Tony’s older sister died from cancer at age 26. “When my mother got cancer, it just seemed I had to do everything I could to prevent her from passing away as well,” Tony says. Everything included raising funds to fight the stage 3 lung cancer and later breast cancer. “My dad had been laid off from work about three months prior; to save money, they did not keep the insurance,” he says.
Tony reached out to friends on his website’s forum. “I typed a really long post about family and love and not wanting to lose my mother, and I was going to do everything I could do to help her pay medical bills. Then my friends that frequented the forum came up with fundraising ideas,” says Tony. They started with yard sales, then concerts, a basketball tournament and a silent auction. The tagline Hope for Helen was used. “We had no idea how to go about doing the silent auction, but it seemed like everybody came out to help,” says Tony. The first was in December 2005. They expected maybe 300 people; 1000 showed up. They ran out of the free food donated by Josh Vach, K38 and Tower 7 owner, and ordered pizza. That first auction raised $39,000; other events raised an additional $19,000. “I think it was a combination of our friends and the closeness of the surf community. It’s a small tight knit community,” Tony says. The website’s reach across the southeast also helped.

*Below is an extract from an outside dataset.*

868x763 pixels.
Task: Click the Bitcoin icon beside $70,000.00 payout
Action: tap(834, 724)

Before his mom died in 2006, they had a conversation about the difficulty of carrying on without her. “She said, “Sugar, you’re just going to have to. We all have to.” So, she was always trying to make us feel better about the situation. I mentioned we had such a great result from the fundraiser that I wanted to carry on. She replied that it was an awesome idea,” Tony recalls. They agreed to change the name to Hope from Helen and to help other people.
Their broad mission statement encompasses issues important to Tony and Jenn: education, environment, animal welfare, and help for those who are sick or in need as was the origin.

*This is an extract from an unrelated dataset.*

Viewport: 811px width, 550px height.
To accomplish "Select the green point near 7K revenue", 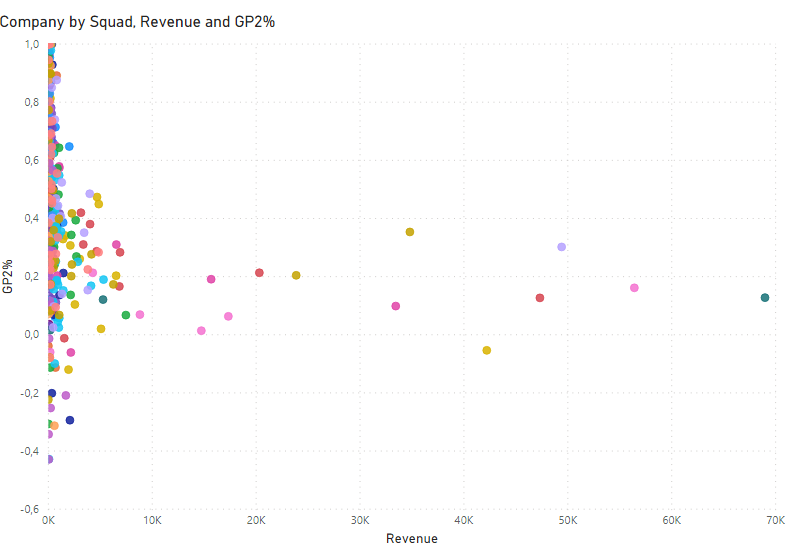I will (x=126, y=315).
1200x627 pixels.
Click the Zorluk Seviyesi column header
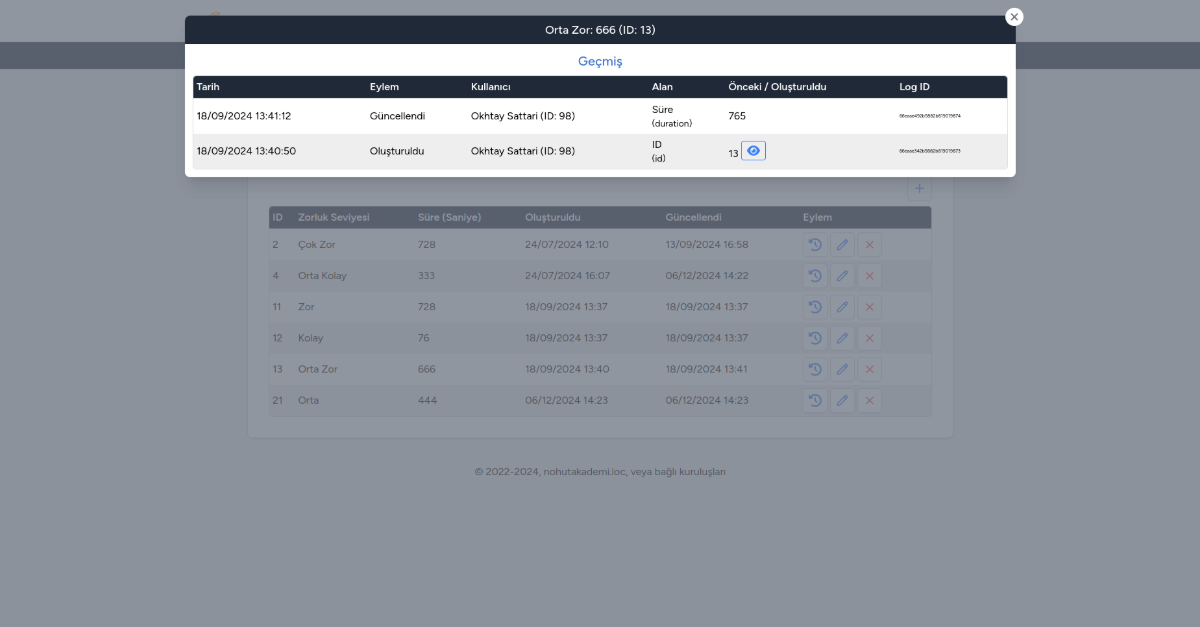334,217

“We’ve reached more than $1 million since 2005,” Tony says.
The silent auction continues to be the biggest fundraiser, but their 501c3 status allows them to help smaller groups or organizations without the status, such as Joe’s Bucket Bash volleyball tournament, which helps individuals fighting illnesses and named for the first recipient.
While Tony’s expansive network is integral to their success, Jenn is the project manager. “I’m the rock,” she says. “I’m not going to lie; I do a lot of the work behind the scenes. I have a 23-page guidance document which I’ve compiled over the years to help me remember everything to do. It comes off like magic, but it’s difficult.”

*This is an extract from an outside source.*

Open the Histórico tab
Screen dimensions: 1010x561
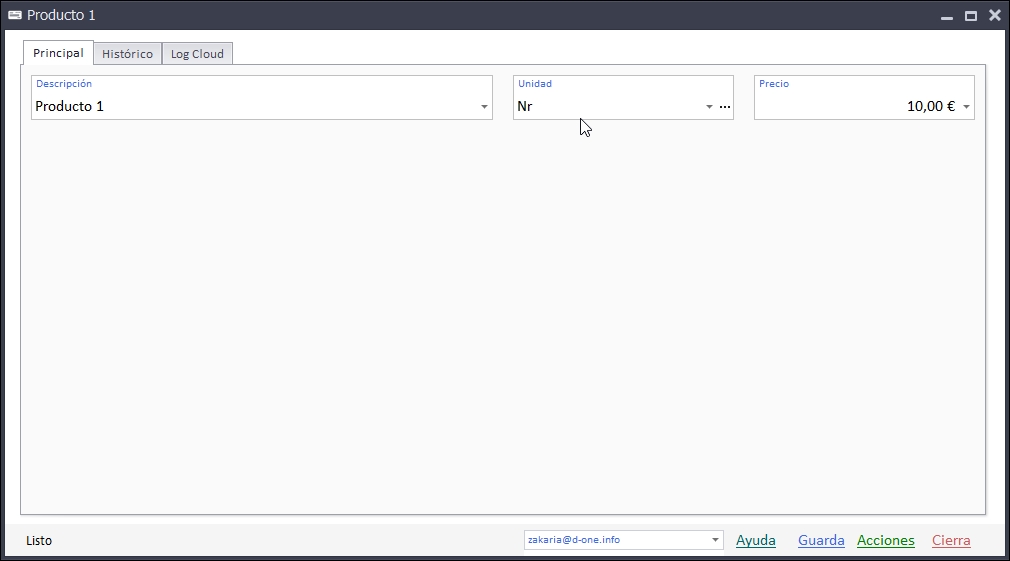127,54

Hope from Helen is staged at the Blockade Runner by dozens of volunteers each December. “They’ve been extremely supportive,” Jenn says. “Josh promised Tony that he would never ever run out of food again, and man he was not lying. He would put on a spread, and he didn’t charge us. He wanted to do that to give back to the local community.” Vach died from cancer last year, but his widow, Cindy, continues the support.
The Butlers aren’t sure what will happen with the auction this year due to COVID-19, but they’re hoping it can continue as in the past. Despite the uncertainty, Tony emphasized people can still donate throughout the year through the website HopefromHelen.com.
“We remain so humbled because people feel an obligation to help. It’s been very heartwarming to have the support we have,” says Tony.